### Your instructions
Reproduce, character for character, the rows that begin with the line containing "Tap 모든 미션 완료하고 랜덤캐시 받기 button" and end with the line containing "[x=317, y=328]", including both of those lines.

--- begin Task input ---

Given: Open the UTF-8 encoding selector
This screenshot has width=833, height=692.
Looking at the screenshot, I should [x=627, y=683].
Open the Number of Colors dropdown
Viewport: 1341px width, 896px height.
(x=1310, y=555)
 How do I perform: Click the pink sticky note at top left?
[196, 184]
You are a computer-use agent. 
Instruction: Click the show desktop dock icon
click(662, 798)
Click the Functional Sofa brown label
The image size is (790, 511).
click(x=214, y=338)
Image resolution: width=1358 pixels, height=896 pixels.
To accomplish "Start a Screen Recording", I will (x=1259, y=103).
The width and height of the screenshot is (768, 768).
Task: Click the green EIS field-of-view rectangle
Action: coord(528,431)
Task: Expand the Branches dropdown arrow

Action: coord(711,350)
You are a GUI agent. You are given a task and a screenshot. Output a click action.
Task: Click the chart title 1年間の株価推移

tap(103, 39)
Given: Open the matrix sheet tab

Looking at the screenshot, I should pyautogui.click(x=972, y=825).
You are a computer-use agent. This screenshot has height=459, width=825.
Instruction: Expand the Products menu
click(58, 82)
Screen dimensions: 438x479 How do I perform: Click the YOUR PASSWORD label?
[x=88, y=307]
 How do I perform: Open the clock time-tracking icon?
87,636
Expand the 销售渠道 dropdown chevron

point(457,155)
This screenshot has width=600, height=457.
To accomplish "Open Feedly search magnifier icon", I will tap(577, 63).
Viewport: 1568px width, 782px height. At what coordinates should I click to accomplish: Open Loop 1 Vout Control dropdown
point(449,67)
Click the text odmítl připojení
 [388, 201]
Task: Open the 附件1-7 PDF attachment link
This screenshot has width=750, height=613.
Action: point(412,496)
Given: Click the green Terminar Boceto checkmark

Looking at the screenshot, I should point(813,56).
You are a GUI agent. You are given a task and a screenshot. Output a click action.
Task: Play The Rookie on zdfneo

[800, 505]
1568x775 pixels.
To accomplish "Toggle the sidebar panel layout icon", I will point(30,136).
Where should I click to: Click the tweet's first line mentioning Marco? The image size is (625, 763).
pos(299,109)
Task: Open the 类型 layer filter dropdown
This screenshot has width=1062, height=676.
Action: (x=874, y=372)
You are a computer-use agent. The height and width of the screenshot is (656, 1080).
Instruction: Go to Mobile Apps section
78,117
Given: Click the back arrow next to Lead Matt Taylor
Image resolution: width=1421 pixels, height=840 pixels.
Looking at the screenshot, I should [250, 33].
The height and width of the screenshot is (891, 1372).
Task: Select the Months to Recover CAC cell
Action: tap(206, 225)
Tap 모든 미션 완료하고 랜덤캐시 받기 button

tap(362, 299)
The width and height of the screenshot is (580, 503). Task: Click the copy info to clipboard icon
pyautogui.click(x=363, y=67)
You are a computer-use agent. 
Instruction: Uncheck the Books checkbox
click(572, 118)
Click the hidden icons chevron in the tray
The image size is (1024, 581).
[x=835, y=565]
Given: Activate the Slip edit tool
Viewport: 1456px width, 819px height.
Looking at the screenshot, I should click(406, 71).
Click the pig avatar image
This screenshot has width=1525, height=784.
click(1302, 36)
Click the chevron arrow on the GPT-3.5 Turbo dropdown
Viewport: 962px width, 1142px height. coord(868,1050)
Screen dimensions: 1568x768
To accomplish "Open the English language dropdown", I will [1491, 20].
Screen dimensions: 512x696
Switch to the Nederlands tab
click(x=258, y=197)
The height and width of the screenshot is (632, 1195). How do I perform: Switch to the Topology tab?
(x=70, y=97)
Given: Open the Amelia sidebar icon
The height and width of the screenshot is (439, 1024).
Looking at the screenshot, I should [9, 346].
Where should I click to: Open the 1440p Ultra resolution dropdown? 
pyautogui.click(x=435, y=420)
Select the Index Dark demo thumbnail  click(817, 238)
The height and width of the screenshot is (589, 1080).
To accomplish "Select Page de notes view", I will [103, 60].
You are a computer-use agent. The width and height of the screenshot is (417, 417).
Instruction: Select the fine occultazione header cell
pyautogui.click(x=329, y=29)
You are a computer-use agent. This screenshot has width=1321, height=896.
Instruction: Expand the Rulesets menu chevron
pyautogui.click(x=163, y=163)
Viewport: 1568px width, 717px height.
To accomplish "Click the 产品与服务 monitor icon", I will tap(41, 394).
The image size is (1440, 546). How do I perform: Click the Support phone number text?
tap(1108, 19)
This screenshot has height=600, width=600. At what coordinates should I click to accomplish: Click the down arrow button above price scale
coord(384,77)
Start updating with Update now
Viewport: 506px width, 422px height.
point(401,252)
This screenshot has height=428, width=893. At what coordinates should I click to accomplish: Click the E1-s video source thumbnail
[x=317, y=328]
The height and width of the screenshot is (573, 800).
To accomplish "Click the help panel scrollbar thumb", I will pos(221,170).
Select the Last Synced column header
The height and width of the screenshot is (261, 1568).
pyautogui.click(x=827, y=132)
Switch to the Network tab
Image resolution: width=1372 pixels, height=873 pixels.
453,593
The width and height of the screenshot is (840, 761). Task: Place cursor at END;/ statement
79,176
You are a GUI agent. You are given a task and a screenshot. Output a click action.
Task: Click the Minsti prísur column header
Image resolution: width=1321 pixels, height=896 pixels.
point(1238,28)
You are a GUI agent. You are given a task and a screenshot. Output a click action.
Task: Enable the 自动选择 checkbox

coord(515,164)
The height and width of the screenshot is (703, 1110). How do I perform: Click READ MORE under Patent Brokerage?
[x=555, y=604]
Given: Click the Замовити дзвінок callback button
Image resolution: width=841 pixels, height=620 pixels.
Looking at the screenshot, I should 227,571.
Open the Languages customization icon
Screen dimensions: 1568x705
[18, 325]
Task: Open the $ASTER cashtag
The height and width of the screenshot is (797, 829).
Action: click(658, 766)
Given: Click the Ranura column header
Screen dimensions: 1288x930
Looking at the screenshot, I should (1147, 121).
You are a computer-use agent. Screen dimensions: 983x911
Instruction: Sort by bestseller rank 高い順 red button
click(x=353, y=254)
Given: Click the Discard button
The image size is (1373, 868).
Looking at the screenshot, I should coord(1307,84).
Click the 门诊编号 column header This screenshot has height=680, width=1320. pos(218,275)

--- end Task input ---

### Solution
Tap 모든 미션 완료하고 랜덤캐시 받기 button

tap(362, 299)
The width and height of the screenshot is (580, 503). Task: Click the copy info to clipboard icon
pyautogui.click(x=363, y=67)
You are a computer-use agent. 
Instruction: Uncheck the Books checkbox
click(572, 118)
Click the hidden icons chevron in the tray
The image size is (1024, 581).
[x=835, y=565]
Given: Activate the Slip edit tool
Viewport: 1456px width, 819px height.
Looking at the screenshot, I should click(406, 71).
Click the pig avatar image
This screenshot has width=1525, height=784.
click(1302, 36)
Click the chevron arrow on the GPT-3.5 Turbo dropdown
Viewport: 962px width, 1142px height. coord(868,1050)
Screen dimensions: 1568x768
To accomplish "Open the English language dropdown", I will [1491, 20].
Screen dimensions: 512x696
Switch to the Nederlands tab
click(x=258, y=197)
The height and width of the screenshot is (632, 1195). How do I perform: Switch to the Topology tab?
(x=70, y=97)
Given: Open the Amelia sidebar icon
The height and width of the screenshot is (439, 1024).
Looking at the screenshot, I should [9, 346].
Where should I click to: Open the 1440p Ultra resolution dropdown? 
pyautogui.click(x=435, y=420)
Select the Index Dark demo thumbnail  click(817, 238)
The height and width of the screenshot is (589, 1080).
To accomplish "Select Page de notes view", I will [103, 60].
You are a computer-use agent. The width and height of the screenshot is (417, 417).
Instruction: Select the fine occultazione header cell
pyautogui.click(x=329, y=29)
You are a computer-use agent. This screenshot has width=1321, height=896.
Instruction: Expand the Rulesets menu chevron
pyautogui.click(x=163, y=163)
Viewport: 1568px width, 717px height.
To accomplish "Click the 产品与服务 monitor icon", I will tap(41, 394).
The image size is (1440, 546). How do I perform: Click the Support phone number text?
tap(1108, 19)
This screenshot has height=600, width=600. At what coordinates should I click to accomplish: Click the down arrow button above price scale
coord(384,77)
Start updating with Update now
Viewport: 506px width, 422px height.
point(401,252)
This screenshot has height=428, width=893. At what coordinates should I click to accomplish: Click the E1-s video source thumbnail
[x=317, y=328]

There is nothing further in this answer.